To the average fan, most of what makes them fun is hidden behind a never-ending series of input combinations they have to memorize.

...but I agree with you when you say that it doesn't completely smash the barrier to entry. The fact is this: The dev team of Divekick still wanted to make a competitive fighting game with lots of depth to it that will last players for years to come, so yeah, of course you still need to learn most of the ins and outs before you can compete with some success. They didn't want a game with only one match-up (see: Street Fighter 1) or where every character is so similar that it feels drained of variety (see: Ultimate Mortal Kombat 3); those kind of games have no long-term competitive life in them.

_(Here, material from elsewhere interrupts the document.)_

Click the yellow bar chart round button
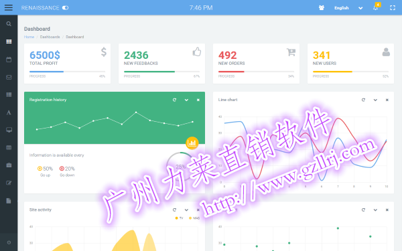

Long story short, I think you should give the game more of a chance. It's a fun game, but it's still a fighting game, so you have to learn how both your and your opponent's character works in order to win. Play each of the 13 characters for a few matches to see how they work. Perhaps settle on one character to play long-term, so you only have to learn that character's match-ups; you'll have much less to memorize that way.
---
Proud to be EPic.
"Vector calculus!" --Dive, Divekick
#7OrangeWizard(Topic Creator)Posted 8/23/2013 3:24:09 PM
I've been playing the game a bit more, and I think I'm just going to stick with Dive
---
Trolling and making valid arguments are not mutually exclusive
#8JustThrowMoneyPosted 8/23/2013 9:45:35 PM
^ And from what you said earlier, that sounds like the best course of action :D
---
Proud to be EPic.
"Vector calculus!" --Dive, Divekick
#9GeseIIschaftPosted 8/29/2013 3:31:15 PM
Wow you must be awful tc.
---
http://www.youtube.com/user/GeseIIschaft . Id's and specs in my GFaqs profile.
S button is a taunt button and it allows you to taunt mid-match.
#10woebegottenPosted 9/2/2013 6:17:22 PM
From: OrangeWizard | Posted: 8/21/2013 7:35:28 PM | #001
hopefully finally express my skills.

this has to be some sort of joke post. nothing at all in it suggests the TC has a single game-related skill.